I slowed and I slowed, 15 minute miles came and went, 17 minute and finally 18 minute, but I did at least feel I was forcing myself along and not overly dawdling, and a couple of the slowest miles were wasting a minute or two checking on random stores that I passed. Oh for an ice cold can of diet coke, I had $20 in my pack and would gladly have paid $20 for a can about this point I can promise you!

The miles pass, it gets windier, it get colder, these are grim bits of the 100 milers, the good bit is that when the lights went out I think I was at mile 72, no not much more than a marathon to go, and as long as I maintain any kind of forward movement, I'm going to finish well inside the cut offs. I'd been looking for the left turn to the lighthouse for about 4 hours it seemed before it finally showed up and nice warm welcoming tent awaited. Plonked myself down in front of the heater (fatal I know, but nobody is DNFing at mile 87 with 12 hours left on the clock, and I reckoned I deserved 15 minutes of coke and pizza, and fudge cookie things that I wish I could remember the name of as will get some of those. Felt much, much better very quickly and didn't even stiffen up that much, was very quickly passed by three runners I think, no idea where they had come from, crewed no doubt as hadn't seen them in the aid station and I even chased after them for a while.

Probably a mistake as before I knew it was feeling rough again and the "I can't face water" thing returned. It's so bizarre, at mile 89 lets say the water just tasted dreadful, to the point I'm thinking I've got tainted water, but at mile 99 the exact same bottle tasted just fine and it was the same water. Was all a bit of a plod to the finish, again you could see the lights from miles and miles away and never seemed to get much closer, but I actually sped up a marginally compared to some earlier miles so made progress reasonably enough.

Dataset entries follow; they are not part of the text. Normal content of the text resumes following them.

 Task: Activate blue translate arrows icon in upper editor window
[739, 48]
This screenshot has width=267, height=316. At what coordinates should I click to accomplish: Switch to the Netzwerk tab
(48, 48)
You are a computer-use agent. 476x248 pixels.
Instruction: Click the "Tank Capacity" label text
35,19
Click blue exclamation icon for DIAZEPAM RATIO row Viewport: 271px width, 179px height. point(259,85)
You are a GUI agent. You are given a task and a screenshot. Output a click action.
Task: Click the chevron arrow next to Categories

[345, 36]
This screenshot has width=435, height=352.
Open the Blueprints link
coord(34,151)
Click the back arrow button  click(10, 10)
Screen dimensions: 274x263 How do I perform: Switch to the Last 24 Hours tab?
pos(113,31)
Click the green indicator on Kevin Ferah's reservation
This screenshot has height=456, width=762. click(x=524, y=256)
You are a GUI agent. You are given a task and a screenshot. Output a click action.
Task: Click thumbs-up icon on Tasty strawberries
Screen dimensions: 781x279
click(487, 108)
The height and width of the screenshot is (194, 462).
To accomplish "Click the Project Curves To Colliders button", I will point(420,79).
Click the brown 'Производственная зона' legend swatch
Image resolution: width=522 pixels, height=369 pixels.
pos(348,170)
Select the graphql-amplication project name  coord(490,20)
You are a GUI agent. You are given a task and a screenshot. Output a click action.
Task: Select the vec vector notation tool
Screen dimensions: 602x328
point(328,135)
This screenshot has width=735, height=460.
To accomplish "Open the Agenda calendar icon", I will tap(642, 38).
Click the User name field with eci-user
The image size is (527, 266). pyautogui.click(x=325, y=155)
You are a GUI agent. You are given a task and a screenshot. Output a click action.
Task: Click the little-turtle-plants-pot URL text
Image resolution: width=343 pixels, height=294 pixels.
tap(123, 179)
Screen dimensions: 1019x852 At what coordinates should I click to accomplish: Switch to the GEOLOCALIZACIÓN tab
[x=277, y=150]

I knew that the clocks were going forward an hour over night, so that was no worries. For some reason though on my second garmin it never occurred to me that the time it showed would automatically update (I have one field set for real world time) so about mile 97 I notice its 3am in the morning and I'm thinking, how on earth have I managed to take so long to do this? I'm not even going to break 23 hours now. Have I been asleep? Duhh.... wasn't until 20 yards from the finish when I saw the race clock I realised my daftness!

22:21 is pleasing enough in retrospect. I can certainly do better on that course I think, especially crewed, it makes such a difference with so few aid stations. At the finish Brandon gave me a lift to a hotel just down the road where they had booked a few rooms for folks to rest up in which was really nice to get warm, have a drink and little nibble on a couple of bits whilst waiting for the minibus for the drive back. All in all a decent effort and recovered remarkably well too, I was walking fairly normally the next day!